→ Consigne A
Reformulez sous forme de liste le paragraphe du texte sur les Samis qui commence par « Enfin, en Norvège », en conservant ses faits principaux.
→ Consigne B
D'après le texte sur les Samis, quelle est la superficie du territoire du village de Girjas ?
→ Consigne C
Dressez la liste des pays où le texte sur les Samis indique que des parlements samis ont été mis en place, avec l'année correspondante.

Le 23 janvier 2020, la Cour Suprême de Suède a accordé à l’un des cinquante villages samis, Girjas, les droits exclusifs de chasse et de pêche sur les 5 000 km² de son territoire. Après une décennie de combat juridique, les habitants de Girjas sont donc désormais les seuls à pouvoir décider qui pêche et chasse et dans quelles conditions, sur leurs terres. Cette juridiction inédite nourrit des espoirs de diffusion à travers tout le Sapmi. (Là encore, quel parallèle avec les Aborigènes, à qui le gouvernement australien commence seulement, depuis le tournant du XXIe siècle, à restituer des terres ancestrales !)

Enfin, en Norvège, en Suède et en Finlande, (mais pas en Russie) des parlements samis aux membres élus démocratiquement par les intéressés sont mis en place respectivement en 1989, 1993 et 1996. Ils visent à faire remonter les revendications des communautés samies auprès des gouvernements nationaux, notamment concernant les menaces pesant sur leur mode de vie…

La langue samie s’est également vu attribuer un statut de langue officielle.

Le renne

De tradition nomade, les Samis étaient à l’origine un peuple qui vivait de la pêche et surtout de la chasse des rennes, alors sauvages. Ils se sont tournés vers l’élevage transhumant de rennes semi-domestiques entre les IXe siècle et XVIIe siècles sous la pression exercée par les premières incursions des européens sur leur territoire.

→ Entrées listées
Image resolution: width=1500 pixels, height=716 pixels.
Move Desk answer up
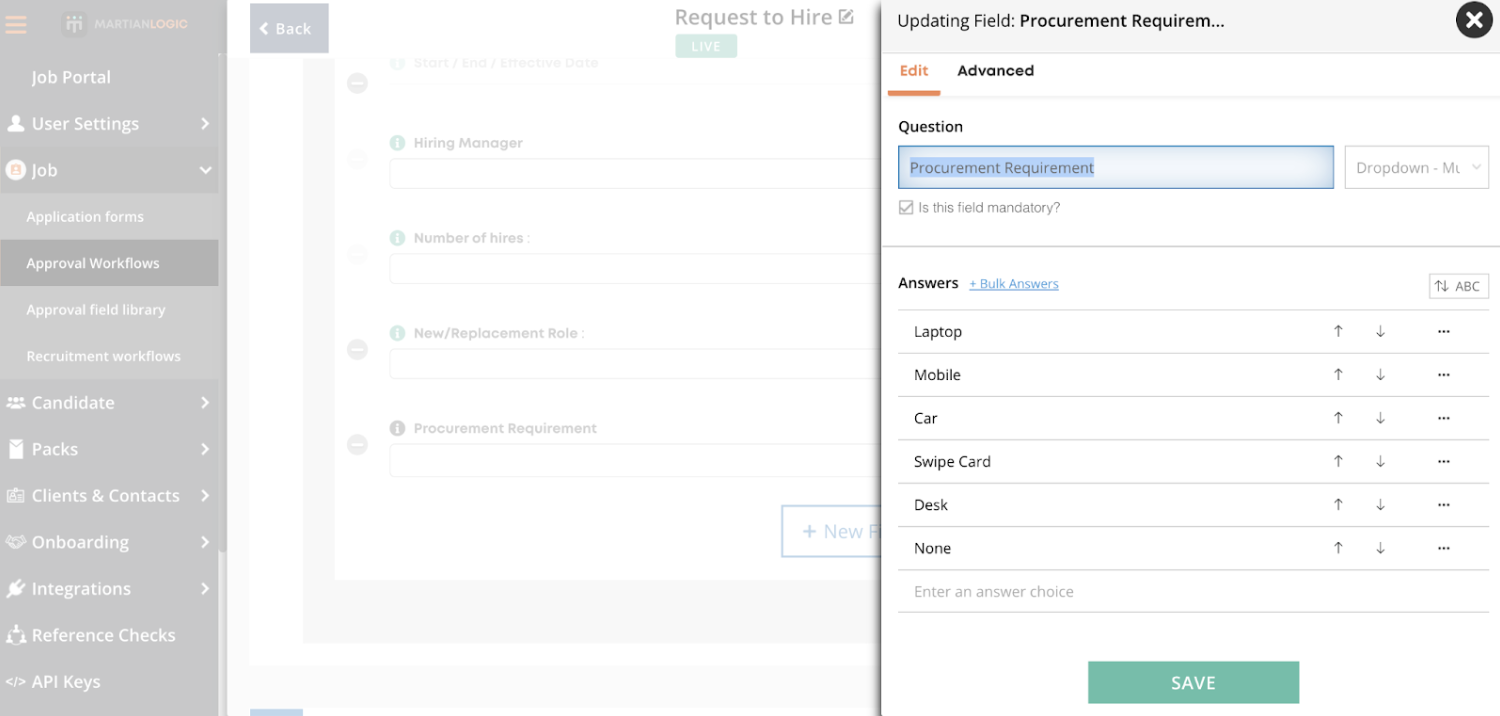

==

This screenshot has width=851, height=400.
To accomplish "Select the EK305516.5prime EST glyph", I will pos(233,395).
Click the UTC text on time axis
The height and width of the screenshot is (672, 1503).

→ Réponse complète A
- Des parlements samis existent en Norvège (1989), en Suède (1993) et en Finlande (1996), mais pas en Russie.
- Leurs membres sont élus démocratiquement par les Samis.
- Ils portent les revendications des communautés samies auprès des gouvernements nationaux, notamment sur les menaces qui pèsent sur leur mode de vie.

→ Réponse complète B
5 000 km².

→ Réponse complète C
- Norvège : 1989
- Suède : 1993
- Finlande : 1996